- Records to process:
--------

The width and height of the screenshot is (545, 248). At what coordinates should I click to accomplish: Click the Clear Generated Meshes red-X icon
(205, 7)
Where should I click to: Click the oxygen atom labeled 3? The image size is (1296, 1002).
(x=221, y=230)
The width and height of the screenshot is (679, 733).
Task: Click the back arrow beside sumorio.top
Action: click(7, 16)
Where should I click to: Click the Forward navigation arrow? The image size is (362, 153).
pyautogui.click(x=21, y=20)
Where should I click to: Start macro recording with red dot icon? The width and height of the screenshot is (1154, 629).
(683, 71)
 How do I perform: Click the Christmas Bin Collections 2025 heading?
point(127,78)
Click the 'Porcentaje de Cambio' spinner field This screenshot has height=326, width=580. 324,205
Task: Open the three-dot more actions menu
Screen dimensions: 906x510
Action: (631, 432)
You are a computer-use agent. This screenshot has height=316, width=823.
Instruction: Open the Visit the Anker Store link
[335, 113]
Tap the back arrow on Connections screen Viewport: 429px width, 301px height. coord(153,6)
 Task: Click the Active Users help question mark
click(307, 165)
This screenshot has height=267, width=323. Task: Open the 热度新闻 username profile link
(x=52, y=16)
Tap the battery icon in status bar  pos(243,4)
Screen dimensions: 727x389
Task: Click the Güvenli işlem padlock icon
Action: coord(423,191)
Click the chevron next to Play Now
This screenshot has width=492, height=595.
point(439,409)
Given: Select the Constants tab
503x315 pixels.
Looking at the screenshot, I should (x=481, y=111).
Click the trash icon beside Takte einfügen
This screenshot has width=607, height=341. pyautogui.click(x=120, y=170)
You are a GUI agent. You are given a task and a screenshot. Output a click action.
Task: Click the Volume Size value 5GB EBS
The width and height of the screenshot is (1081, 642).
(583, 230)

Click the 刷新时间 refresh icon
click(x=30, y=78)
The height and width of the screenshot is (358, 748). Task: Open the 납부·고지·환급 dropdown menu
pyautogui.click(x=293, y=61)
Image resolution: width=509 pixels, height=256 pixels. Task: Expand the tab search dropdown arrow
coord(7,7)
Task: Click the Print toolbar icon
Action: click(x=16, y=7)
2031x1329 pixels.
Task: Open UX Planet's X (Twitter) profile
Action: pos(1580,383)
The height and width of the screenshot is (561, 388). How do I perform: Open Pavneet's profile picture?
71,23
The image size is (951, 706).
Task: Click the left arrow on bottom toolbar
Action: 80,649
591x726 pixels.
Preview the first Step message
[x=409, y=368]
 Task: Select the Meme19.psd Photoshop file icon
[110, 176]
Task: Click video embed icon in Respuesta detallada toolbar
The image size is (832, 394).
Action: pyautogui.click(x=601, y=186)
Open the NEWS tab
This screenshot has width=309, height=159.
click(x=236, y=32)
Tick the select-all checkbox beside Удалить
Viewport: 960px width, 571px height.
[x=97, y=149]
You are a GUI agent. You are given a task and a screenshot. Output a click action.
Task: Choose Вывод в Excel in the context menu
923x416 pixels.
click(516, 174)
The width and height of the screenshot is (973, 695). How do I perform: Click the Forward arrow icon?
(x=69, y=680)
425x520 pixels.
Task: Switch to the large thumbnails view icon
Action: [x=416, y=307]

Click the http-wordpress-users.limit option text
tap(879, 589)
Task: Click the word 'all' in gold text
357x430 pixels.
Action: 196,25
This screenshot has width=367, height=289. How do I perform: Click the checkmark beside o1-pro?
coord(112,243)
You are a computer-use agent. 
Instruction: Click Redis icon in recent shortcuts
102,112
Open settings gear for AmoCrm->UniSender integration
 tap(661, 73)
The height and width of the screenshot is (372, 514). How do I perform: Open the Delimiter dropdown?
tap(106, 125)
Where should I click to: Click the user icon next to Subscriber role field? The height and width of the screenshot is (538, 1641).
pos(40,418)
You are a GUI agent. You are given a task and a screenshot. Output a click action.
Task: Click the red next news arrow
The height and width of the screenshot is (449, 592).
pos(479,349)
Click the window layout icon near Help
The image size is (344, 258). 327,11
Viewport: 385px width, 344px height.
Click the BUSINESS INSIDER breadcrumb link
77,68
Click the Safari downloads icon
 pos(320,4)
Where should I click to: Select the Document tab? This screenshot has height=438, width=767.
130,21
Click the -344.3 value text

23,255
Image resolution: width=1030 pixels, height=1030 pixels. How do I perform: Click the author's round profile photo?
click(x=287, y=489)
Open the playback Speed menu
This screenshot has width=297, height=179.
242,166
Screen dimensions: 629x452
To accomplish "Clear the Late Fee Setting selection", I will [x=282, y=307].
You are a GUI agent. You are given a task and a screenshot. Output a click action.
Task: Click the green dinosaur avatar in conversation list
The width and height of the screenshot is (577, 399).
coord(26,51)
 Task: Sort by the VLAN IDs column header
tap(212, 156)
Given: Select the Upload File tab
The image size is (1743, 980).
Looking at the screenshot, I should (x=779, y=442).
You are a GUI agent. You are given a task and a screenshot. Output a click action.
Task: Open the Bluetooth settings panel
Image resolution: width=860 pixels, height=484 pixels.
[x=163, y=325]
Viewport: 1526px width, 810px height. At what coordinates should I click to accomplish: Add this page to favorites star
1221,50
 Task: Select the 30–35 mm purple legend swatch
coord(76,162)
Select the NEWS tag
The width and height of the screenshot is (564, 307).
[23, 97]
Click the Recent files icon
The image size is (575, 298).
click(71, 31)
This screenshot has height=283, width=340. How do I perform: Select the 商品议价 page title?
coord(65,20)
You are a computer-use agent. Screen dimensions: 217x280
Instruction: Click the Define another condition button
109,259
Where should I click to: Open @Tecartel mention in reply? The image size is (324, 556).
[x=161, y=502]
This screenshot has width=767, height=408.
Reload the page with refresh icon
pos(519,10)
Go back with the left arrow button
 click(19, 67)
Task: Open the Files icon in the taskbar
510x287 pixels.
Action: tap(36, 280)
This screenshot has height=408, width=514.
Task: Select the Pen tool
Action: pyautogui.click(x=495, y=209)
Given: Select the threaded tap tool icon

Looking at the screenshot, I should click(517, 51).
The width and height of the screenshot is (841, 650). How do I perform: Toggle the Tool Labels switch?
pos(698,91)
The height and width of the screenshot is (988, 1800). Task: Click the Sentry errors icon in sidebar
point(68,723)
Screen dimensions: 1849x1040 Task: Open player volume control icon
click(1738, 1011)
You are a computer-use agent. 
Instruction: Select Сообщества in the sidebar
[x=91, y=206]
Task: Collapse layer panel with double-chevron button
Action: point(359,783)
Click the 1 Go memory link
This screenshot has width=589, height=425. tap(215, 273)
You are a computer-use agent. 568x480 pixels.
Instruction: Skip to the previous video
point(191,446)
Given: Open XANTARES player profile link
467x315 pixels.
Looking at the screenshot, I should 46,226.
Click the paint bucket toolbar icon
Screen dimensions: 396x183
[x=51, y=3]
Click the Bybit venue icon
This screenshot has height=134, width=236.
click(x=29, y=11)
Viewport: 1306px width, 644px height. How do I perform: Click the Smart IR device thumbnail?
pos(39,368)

--------

- Directions:
Out of the material above, gather each line where "computer" appears.

- Answer to this task:
You are a computer-use agent. This screenshot has height=316, width=823.
You are a computer-use agent. 
You are a computer-use agent. Screen dimensions: 217x280
You are a computer-use agent. 
You are a computer-use agent. 568x480 pixels.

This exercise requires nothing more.